ここでの問題点は、点滴のタイミングが遅れることで、治療の開始も遅れてしまうことにあります。施設の入居者さんが、例えば発熱などで食欲が落ち、水分も摂れていない状況になった場合、少しでも早く点滴を開始することが重要ですが、運営会社のルール上、施設の看護師では対応ができず、連携先からの訪問を待つしかないんですよね。治療にタイムラグが発生してしまうというのは、大きな課題です。
そこで今から7、8年前、介護施設における看護師の医療行為についてアンケート調査を実施しました。法律上は看護師が対応可能ないくつかの医療行為について、実態として施設看護師が行っているかどうかを調べたのですが、点滴に関してはアンケートに回答いただいた25施設の多くが実施していないという結果で、さらに理由としては、やはり運営会社のルールで禁止されているとの回答が大半でした。
クレームのリスクや、看護師の負担、介護報酬上もプラスにならないことを鑑みてのルールなのでしょうが、こうして業界内で常態化していることを変えていくにはどうすれば良いのか…。個人的な繋がりから、日本看護協会や厚生労働省の方に問題提起をしたり、大石さんの繋がりで老健局の当時課長を務めていた方にプレゼンしたりと、画策はしたのですが、なかなか具体的に動き出すまではいきませんでした。
* * * * * * *
## 課題の指示:
A - 入居者さんに点滴が必要になっても施設の看護師がすぐに始められないのはなぜか、またそれがなぜ問題なのかを、本文に基づいて1〜3文で説明してください。
B - 介護施設での点滴をめぐる本文を、最後の文の後から書き継いでください。
資料の内容は本文とは関係がありません。
* * * * * * *
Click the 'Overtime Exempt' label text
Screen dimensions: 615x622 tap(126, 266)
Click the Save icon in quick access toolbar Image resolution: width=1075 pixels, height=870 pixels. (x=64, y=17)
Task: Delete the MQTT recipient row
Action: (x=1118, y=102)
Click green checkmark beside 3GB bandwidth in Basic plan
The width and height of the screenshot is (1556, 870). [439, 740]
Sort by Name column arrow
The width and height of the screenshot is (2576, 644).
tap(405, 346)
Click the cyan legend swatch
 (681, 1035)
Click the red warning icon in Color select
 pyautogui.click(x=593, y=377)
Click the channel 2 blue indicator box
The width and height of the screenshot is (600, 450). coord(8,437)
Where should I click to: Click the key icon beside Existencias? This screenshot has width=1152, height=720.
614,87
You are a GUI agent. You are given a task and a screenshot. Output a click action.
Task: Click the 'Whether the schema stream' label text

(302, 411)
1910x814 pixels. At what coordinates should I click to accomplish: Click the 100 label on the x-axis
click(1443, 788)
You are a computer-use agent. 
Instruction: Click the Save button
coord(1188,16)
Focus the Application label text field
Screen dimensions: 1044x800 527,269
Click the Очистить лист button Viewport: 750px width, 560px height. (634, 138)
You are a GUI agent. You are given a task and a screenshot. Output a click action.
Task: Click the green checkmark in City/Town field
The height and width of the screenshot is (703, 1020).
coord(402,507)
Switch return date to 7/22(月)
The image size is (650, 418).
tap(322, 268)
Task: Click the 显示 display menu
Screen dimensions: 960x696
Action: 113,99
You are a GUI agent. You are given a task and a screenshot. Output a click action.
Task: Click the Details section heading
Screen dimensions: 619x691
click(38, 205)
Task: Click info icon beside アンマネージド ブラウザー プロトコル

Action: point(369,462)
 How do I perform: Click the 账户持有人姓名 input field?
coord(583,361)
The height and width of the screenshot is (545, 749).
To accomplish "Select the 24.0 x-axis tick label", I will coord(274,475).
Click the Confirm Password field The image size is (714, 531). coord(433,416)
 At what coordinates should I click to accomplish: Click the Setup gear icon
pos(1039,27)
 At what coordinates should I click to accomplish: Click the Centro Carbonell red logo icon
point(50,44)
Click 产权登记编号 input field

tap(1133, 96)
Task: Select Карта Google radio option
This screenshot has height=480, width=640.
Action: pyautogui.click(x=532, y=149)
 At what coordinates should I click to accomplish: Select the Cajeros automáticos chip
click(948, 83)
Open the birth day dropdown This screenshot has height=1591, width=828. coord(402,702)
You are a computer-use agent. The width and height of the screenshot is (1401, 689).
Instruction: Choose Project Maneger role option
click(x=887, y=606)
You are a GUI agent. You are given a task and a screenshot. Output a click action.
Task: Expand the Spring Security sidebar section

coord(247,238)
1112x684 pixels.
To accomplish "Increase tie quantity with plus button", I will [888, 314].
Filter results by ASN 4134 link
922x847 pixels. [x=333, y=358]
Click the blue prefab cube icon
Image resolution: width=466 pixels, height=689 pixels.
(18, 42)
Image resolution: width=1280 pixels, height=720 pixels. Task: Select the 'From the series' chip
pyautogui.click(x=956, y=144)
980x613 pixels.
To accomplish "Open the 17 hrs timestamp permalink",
* * * * * * *
## 解答一覧:
A - 運営会社のルール上、施設の看護師は点滴に対応できず、連携先からの訪問を待つしかないためです。そのため点滴のタイミングが遅れて治療の開始も遅れ、治療にタイムラグが生じることが大きな課題とされています。

B -
そこから風向きが変わったのが、大石さんが内閣府の規制改革推進会議委員に就任された時でした。大石さんが審議の俎上にのせてくださったことで、『規制改革実施計画』にも介護施設における看護師の医療行為について明文化され、さらには厚生労働省から通知が出されたんですよね。
大石:規制改革推進会議の説明を簡単にすると、いくつかのワーキング・グループがある中で私は医療介護ワーキング・グループの当時は座長を、現在は専門委員を務めています。検討すべき問題はもちろんたくさんあるので、まずは議題にあげてもらう必要があるんですよね。さらに医療介護ワーキング・グループでの審議を経て、厚労省のとの折衝を経て、ようやく『規制改革実施計画』に掲載されます。
本件に関しては実施すべしという、通知が出されました。
大石:構造的に難しいのが、通知を受けても介護事業者が必ずしも、そのままやる訳ではないことです。医療の場合は都道府県なのですが、介護の場合は基礎自治体が介護行政を担っているのですが、全国で1,700以上ある基礎自治体それぞれローカルルールも持っています。その結果、実は厚労省の通知には、そこまで強制力はないんですよね。
久富:おっしゃる通りで、厚労省からの通知は大きな一歩にはなったのですが、実際の現場で施設看護師の方々の医療行為が拡大するまでには至りませんでした。
ただありがたいことに、その2年後くらいに私が老人保健事業推進等事業の有識者委員に呼ばれ、検討会にて議論を交わす機会をいただけたんですよね。
大石:その検討会では、どのような議論がなされていたのでしょうか?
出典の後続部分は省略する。